ICC ‘on the cusp’ of investigating PH drug war – lawyers of victims’ kin
MANILA, Philippines — Lawyers representing families of victims of President Rodrigo Duterte’s drug war believe they are now “on the cusp of an investigation” by the International Criminal Court (ICC) that can lead to the Philippine leader’s trial.
On Sunday, the ICC released a 30-page redacted report showing that 94 percent of the 204 representations filed before the court supported a formal investigation of the crimes committed in the course of the President’s antidrug campaign.
The report comes two weeks after the court wrapped up the representations by families of the drug war victims.
Lawyer Kristina Conti, who represents the batch of families that first filed the communiques that prompted a preliminary examination on the drug war before the ICC, said the 204 submissions represented 1,050 families acting in behalf of 1,530 drug war victims.
The Philippine government, in March 2018, filed before the secretary-general of the United Nations a notification of withdrawal from the 2002 Rome Statute, the treaty that established the ICC.

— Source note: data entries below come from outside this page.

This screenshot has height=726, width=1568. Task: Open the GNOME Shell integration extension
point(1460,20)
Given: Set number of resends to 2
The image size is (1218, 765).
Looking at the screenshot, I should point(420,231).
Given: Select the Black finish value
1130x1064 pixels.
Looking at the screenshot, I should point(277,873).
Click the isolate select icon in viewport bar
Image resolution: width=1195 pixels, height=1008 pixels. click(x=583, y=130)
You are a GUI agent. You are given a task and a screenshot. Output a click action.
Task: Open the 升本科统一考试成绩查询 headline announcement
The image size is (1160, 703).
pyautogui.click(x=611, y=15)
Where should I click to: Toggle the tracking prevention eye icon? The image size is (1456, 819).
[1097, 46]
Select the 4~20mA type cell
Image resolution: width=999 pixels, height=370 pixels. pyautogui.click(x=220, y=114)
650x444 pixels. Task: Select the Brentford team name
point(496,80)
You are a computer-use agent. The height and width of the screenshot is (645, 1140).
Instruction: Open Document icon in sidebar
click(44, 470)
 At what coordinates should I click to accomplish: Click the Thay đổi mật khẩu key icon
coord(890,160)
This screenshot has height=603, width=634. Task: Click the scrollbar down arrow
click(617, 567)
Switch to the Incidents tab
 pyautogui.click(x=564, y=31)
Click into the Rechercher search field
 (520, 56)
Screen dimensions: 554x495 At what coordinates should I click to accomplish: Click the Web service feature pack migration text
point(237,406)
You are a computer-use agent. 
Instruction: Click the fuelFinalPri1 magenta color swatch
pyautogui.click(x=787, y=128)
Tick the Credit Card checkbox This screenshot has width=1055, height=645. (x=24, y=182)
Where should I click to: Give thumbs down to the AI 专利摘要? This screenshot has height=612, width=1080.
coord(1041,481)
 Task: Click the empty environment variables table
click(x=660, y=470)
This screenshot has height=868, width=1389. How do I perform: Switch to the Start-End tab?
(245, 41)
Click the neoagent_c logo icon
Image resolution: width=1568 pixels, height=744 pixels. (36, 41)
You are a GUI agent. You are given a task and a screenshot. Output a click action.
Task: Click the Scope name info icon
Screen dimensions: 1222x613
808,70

But in July, the Supreme Court ruled that Duterte could not invoke the country’s withdrawal from the Statute without the Senate’s concurrence.
Many among the families of drug war victims said they wanted the ICC’s Pre-Trial Chamber (PTC) to approve former prosecutor Fatou Bensouda’s May 24 request to open an investigation into allegations of crimes against humanity against Duterte.
Most of these families accuse the President of instigating the killings. Almost all wanted accountability and justice, the court noted.
Said one of the petitioners: “There is total impunity here. The police and their cohorts just killed, and the president gave the orders to kill in his public announcement, that’s why the killing continues and this has to be stopped.”
Another said, “He [Duterte] should be jailed. We do not need him to die or be killed. We want him to suffer in jail for what he is doing to our country, … [f]or the suffering he is giving to the people of this country and the powerless.”
Yet another representation said, “Family representatives prefer an investigation by the ICC because of their distrust, in terms of both capacity and fairness, in any investigation by Philippine government agencies.”
Only five representations said they didn’t want to proceed out of fear of reprisal and reliving their experiences in the drug war.
The ICC report noted other reported crimes against humanity committed in the context of the drug war: murder (181), torture (103), imprisonment (54), disappearance (28), attempted murder (8), and sexual violence (3).
Most of the representations want these crimes also covered by the ICC investigation.
The representations do not yet constitute evidence but will help the PTC decide whether to authorize Bensouda’s request for an investigation.
Conti said: “Right now, we are at the cusp of an investigation, which will be crucial when — not if, because I am confident we will proceed so—the case is prepared for trial. We have to successfully build our case in order to win the trial.”
The victims are not yet participants in the ICC proceedings. But Conti said that should the drug war be opened for investigation, they have at least “seven sets of incidents with complete documentation and absolute commitment to see this to the end.”
‘One more step’
“They are oriented and have pledged to participate actively during the investigation and also trial,” she said. “It’s been wonderful that many [of] other mothers are drawing inspiration from these seven. They also want to participate, but we’ll have to process again if necessary.”
Conti foresees the PTC coming up with a decision “by Sept. 22 thereabouts.” She said this was based on the court’s own rules, with the PTC having 120 days from receipt of Bensouda’s request in her final act as prosecutor, plus the monthlong extension for the representations.
“With this report, we hope that the ICC Pre-Trial Chamber will issue its decision to conduct investigations soon,” said Karapatan secretary general Cristina Palabay.
National Union of Peoples’ Lawyers chair Neri Colmenares said this was “one more step toward justice for the EJK (extrajudicial killings) victims.” He urged the court to “decide soon as the killings and arrests continue.”